Numérique, le miroir aux alouettes
LE NOUVEAU DÉSORDRE NUMÉRIQUE. COMMENT LE DIGITAL FAIT EXPLOSER LES INÉGALITÉS
BUCHET/CHASTEL, 272 P., 19 €. WWWWW
Professeur d’économie à l’université de Bordeaux, Olivier Babeau est un essayiste reconnu qui défend avec talent les valeurs libérales. Son dernier ouvrage, Le Nouveau Désordre numérique, est un véritable cri d’alarme à propos des conséquences de la diffusion du numérique dans notre vie quotidienne. Pour lui, une société s’organise autour de trois types de relations : l’échange, d’abord, qui, dans une économie de marché, est majoritairement de nature commerciale ; le lien strictement social ensuite, qui s’articule en général sur la profession exercée et sur le niveau de richesse ; l’accès à la connaissance enfin, qui repose sur le système éducatif et sur la circulation de l’information.

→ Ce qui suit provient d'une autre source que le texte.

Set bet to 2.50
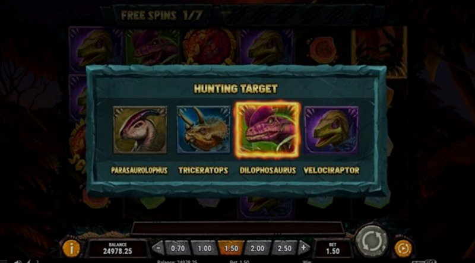 point(284,249)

Pour Olivier Babeau, la promesse associée à la généralisation de l’usage des outils numériques était une amélioration globale du bien-être dans ces trois domaines. Cette généralisation devait en effet, en théorie, accroître la concurrence et donc favoriser les échanges, notamment grâce aux baisses de prix induites ; elle devait également élargir le champ des contacts possibles et donc enrichir les fréquentations de tout un chacun ; elle devait, enfin, mettre à la disposition de tous une masse considérable de savoir et donc permettre d’élever le niveau culturel de la population.

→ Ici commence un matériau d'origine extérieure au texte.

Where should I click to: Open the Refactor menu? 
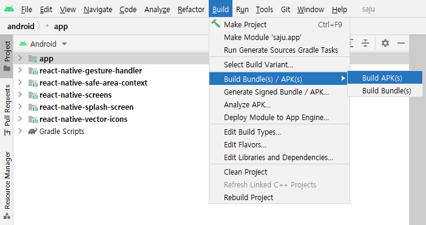pos(191,10)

Or rien de tout cela ne s’est produit. La montée en puissance des Gafa a symbolisé l’instauration d’une économie de monopoles avec, comme conséquences, un recul de la concurrence et un accroissement des rentes. Simultanément, les gens ont eu tendance à s’isoler. Les inégalités se sont creusées dangereusement, entre le monde des centres-villes, connectés et aux revenus en pleine expansion, et le reste de la population, qui a du mal à utiliser le numérique et dont la vie est de plus en plus précaire. En outre, les messages qui circulent sur les réseaux sociaux traduisent une incroyable poussée de haine politique et de rancoeur sociale. Enfin, en ce qui concerne l’évolution du niveau des connaissances, loin de s’élever, il s’est littéralement effondré. Non seulement la tentation est grande de ne plus faire l’effort de mémoriser tout ce que l’on trouve instantanément sur Internet, mais les contrevérités y circulent au point que les résultats les plus solides obtenus par la science sont contestés et que l’idée de progrès est menacée.

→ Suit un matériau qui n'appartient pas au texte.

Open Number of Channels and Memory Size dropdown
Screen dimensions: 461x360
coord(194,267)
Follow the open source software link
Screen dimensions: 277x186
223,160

Face à ce constat très pessimiste, Olivier Babeau, qui ne cache ni sa déception ni son désarroi, appelle à un sursaut qu’il qualifie de « spartiate ». Pour lui, il est urgent de retrouver le sens du respect de l’autre, l’envie d’apprendre et de comprendre, ainsi que la volonté d’agir plutôt que de subir. Voilà un livre utile car dérangeant, même si, parfois, on se prend à penser que l’auteur exagère.